[Records from a pointing dataset]
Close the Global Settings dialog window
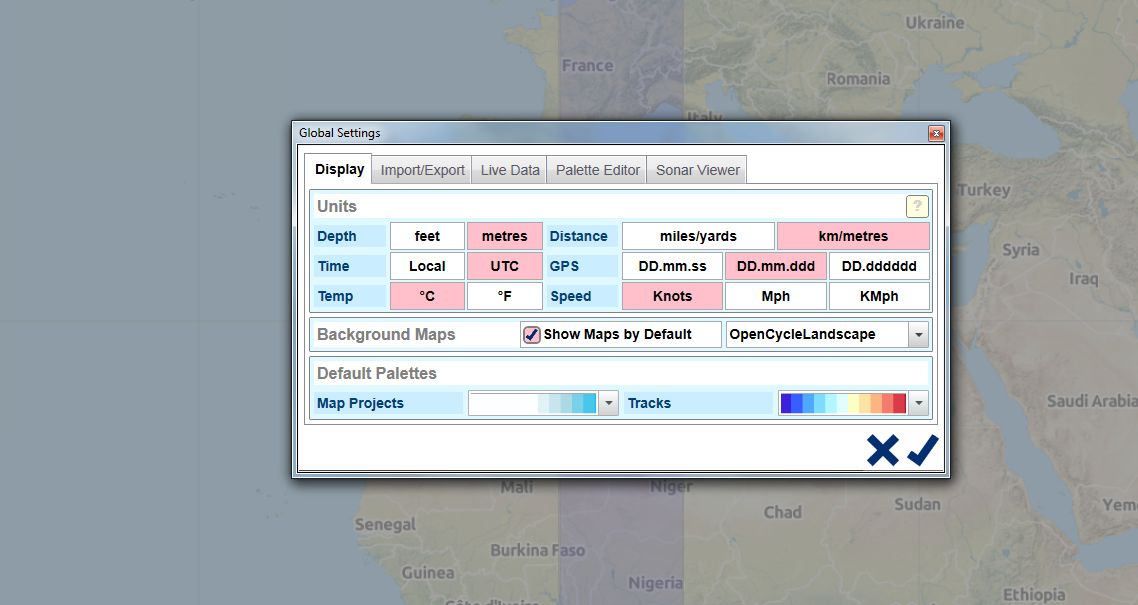The width and height of the screenshot is (1138, 605). pyautogui.click(x=936, y=133)
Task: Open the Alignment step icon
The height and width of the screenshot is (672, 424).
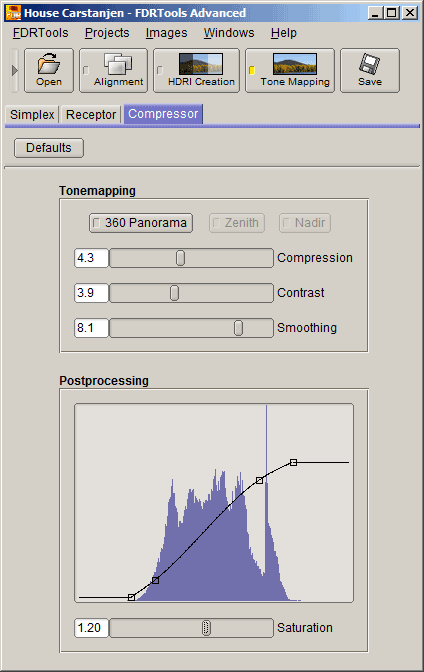Action: pyautogui.click(x=118, y=64)

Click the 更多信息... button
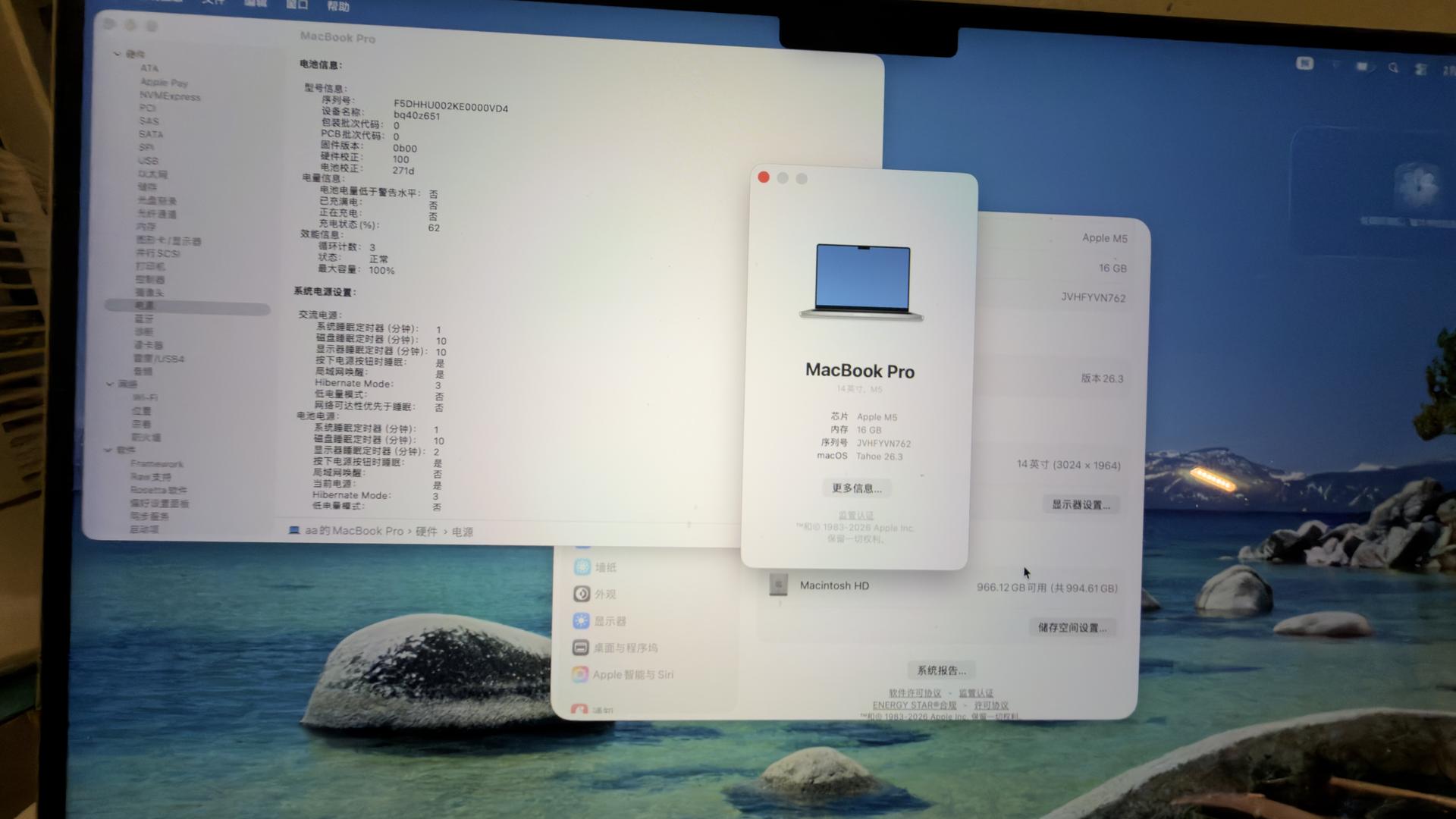857,488
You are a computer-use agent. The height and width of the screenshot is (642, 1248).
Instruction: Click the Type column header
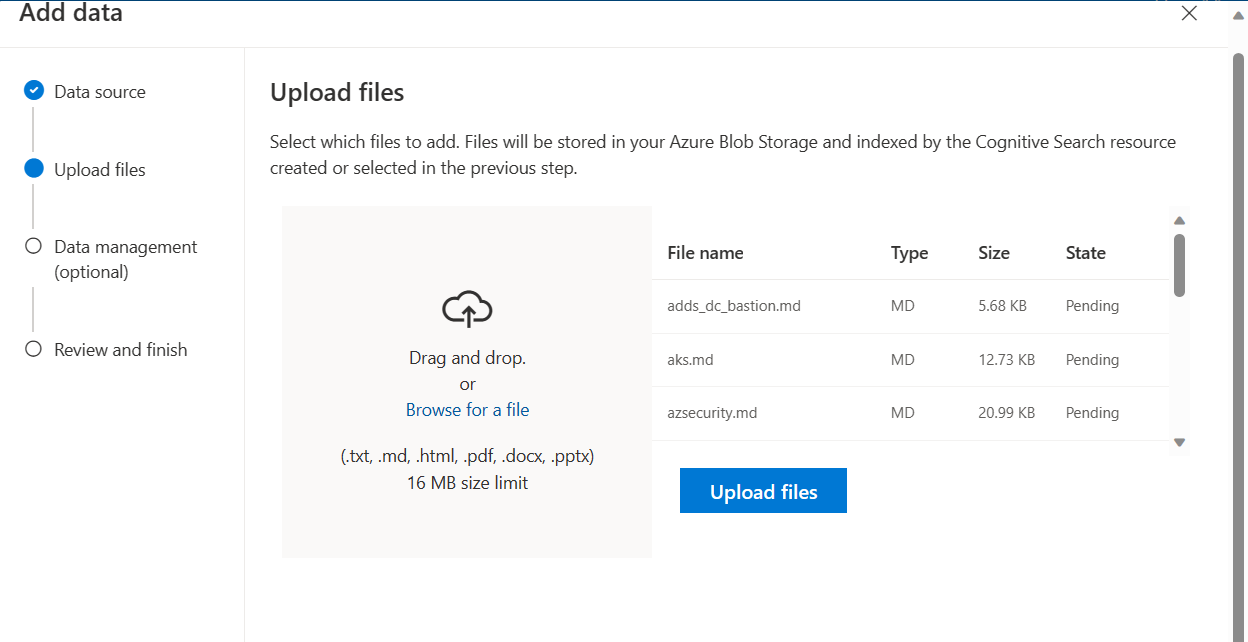909,252
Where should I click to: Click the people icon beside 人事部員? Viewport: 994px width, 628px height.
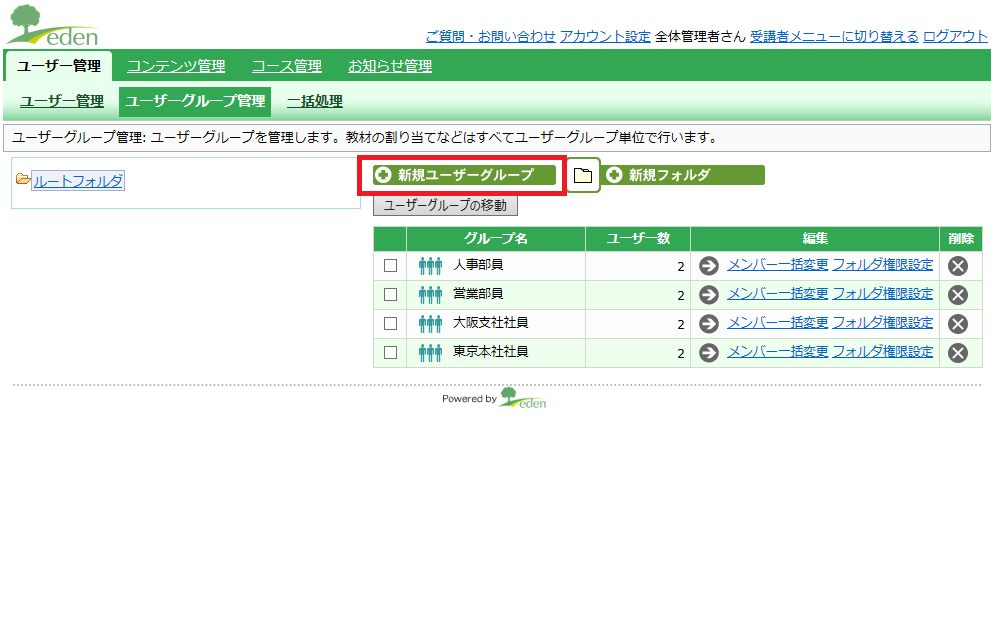[430, 266]
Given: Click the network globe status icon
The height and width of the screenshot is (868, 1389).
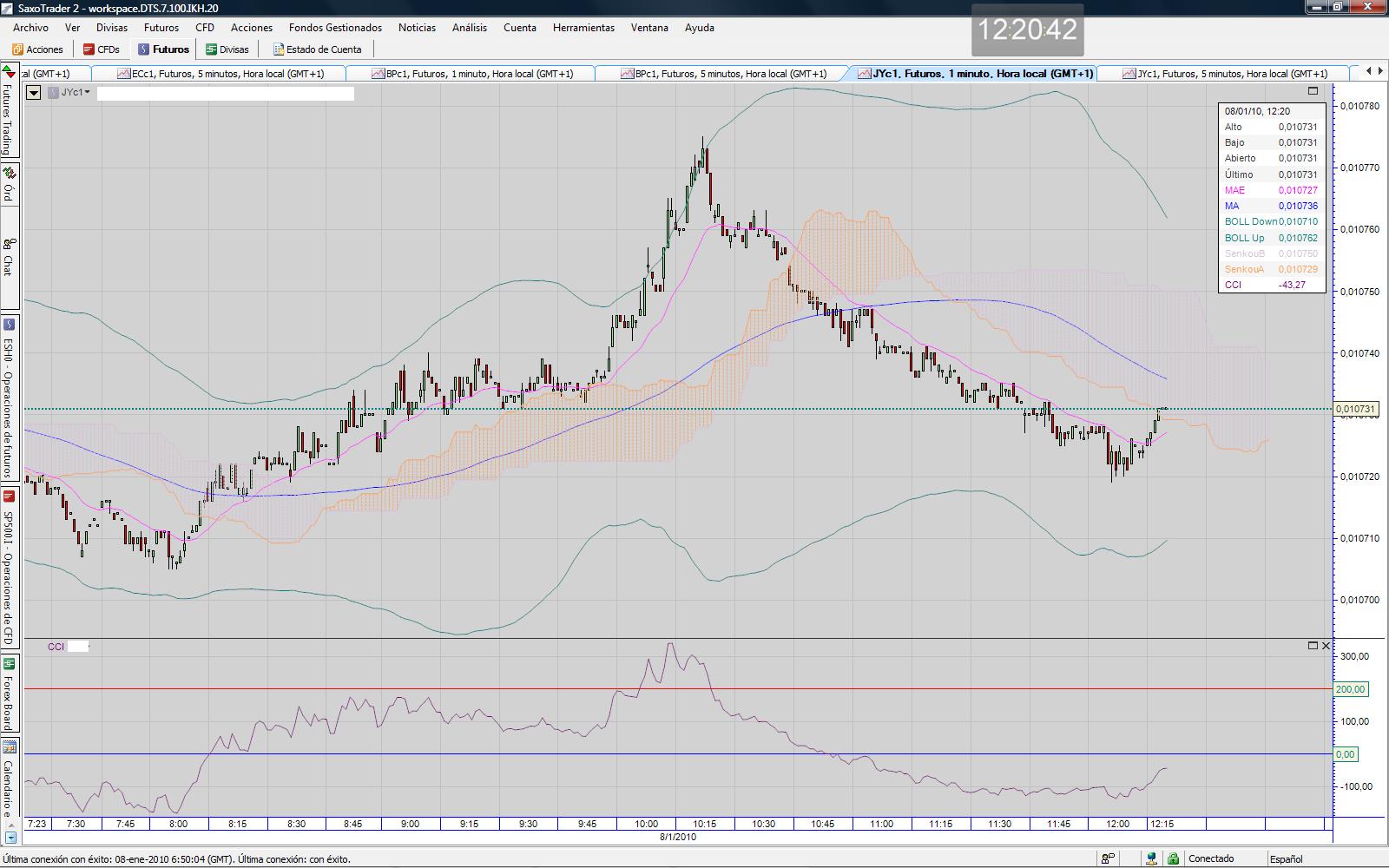Looking at the screenshot, I should [x=1150, y=858].
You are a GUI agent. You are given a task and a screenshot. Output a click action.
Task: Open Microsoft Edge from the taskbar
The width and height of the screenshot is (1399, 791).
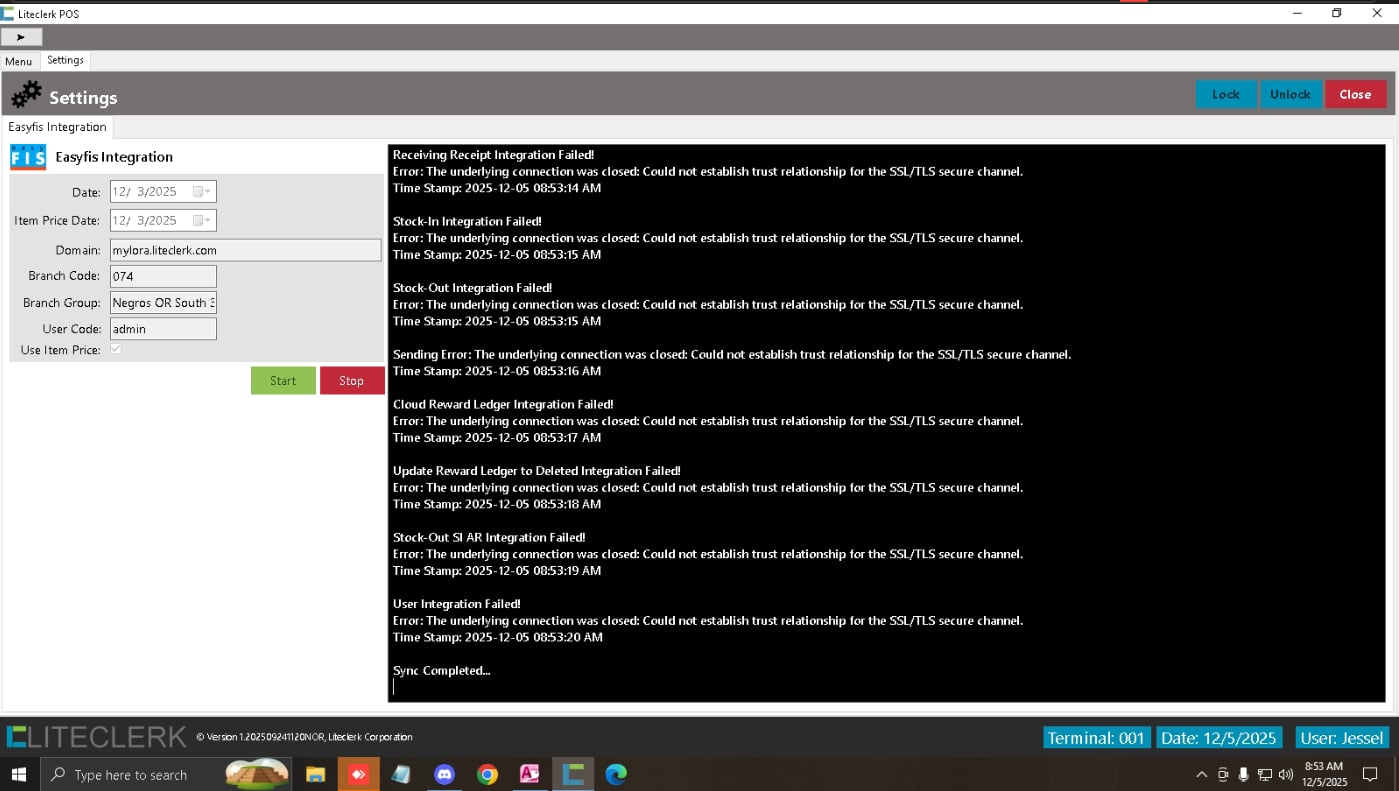point(616,774)
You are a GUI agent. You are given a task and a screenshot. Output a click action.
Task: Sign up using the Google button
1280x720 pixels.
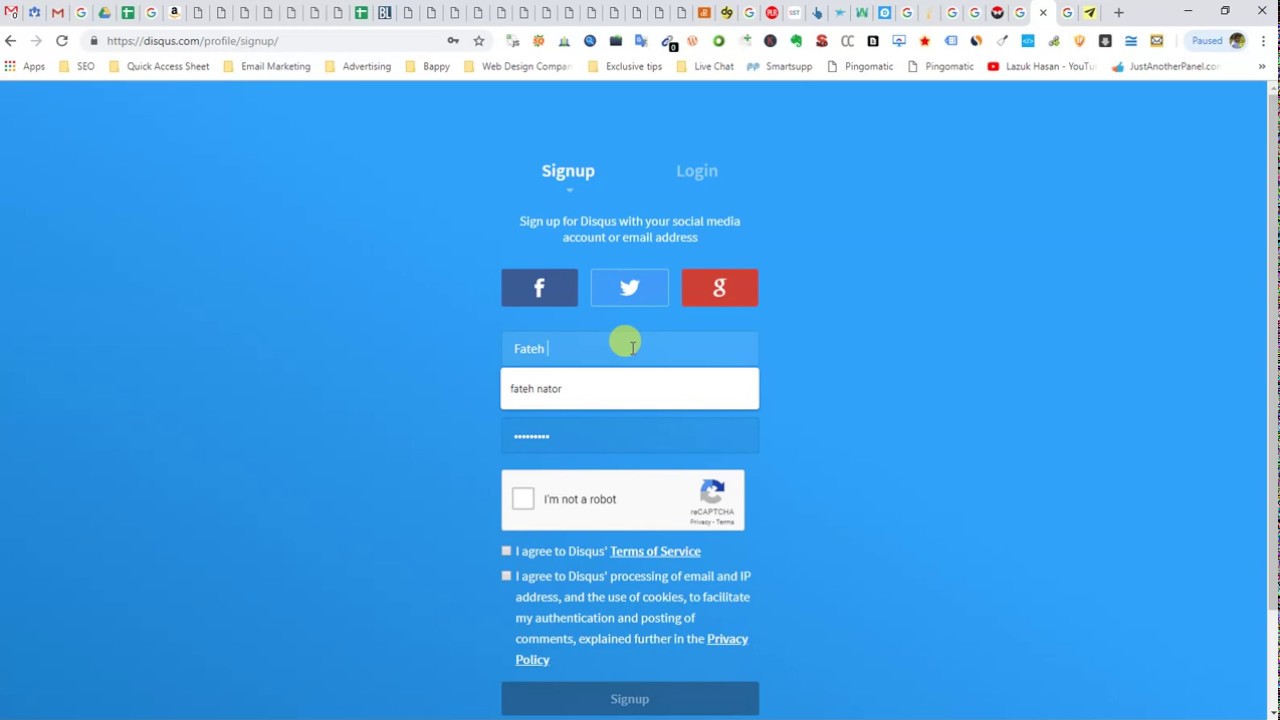(x=719, y=288)
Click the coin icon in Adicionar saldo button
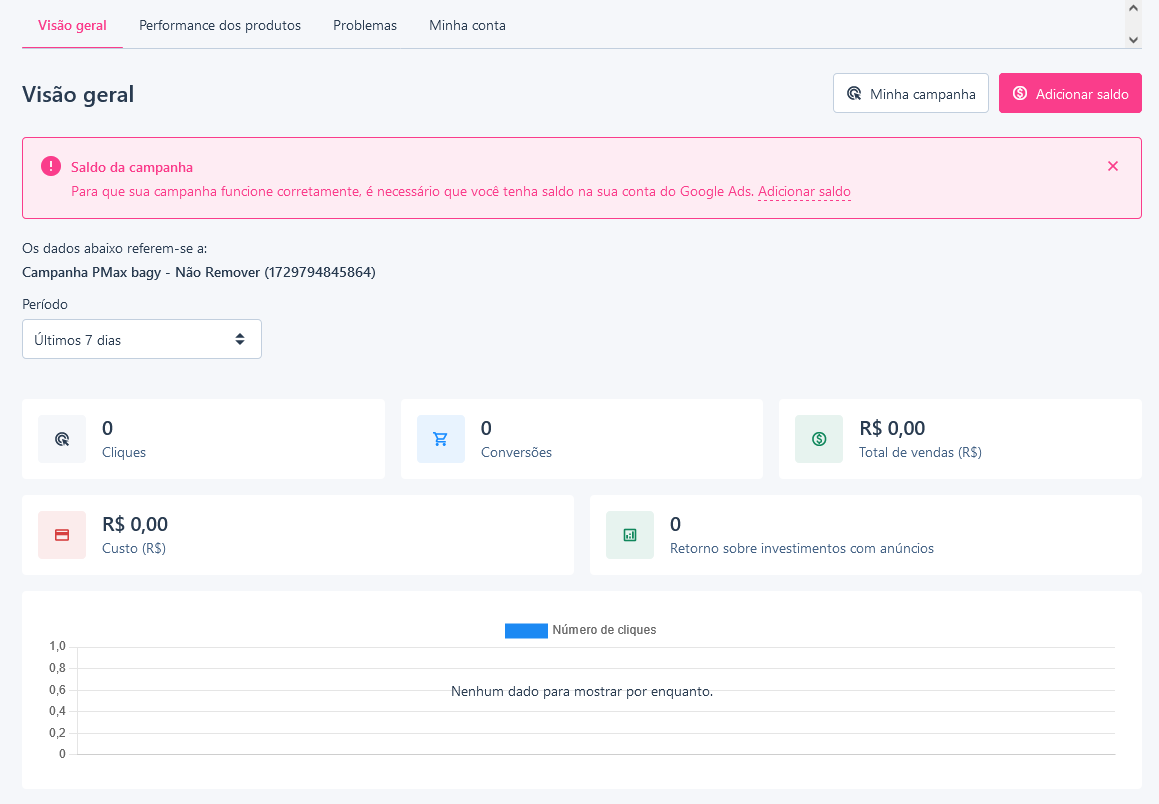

■ Task instructions
Count the lines of the records above that contain the word "button" and reply with the number alone.

■ Task solution
3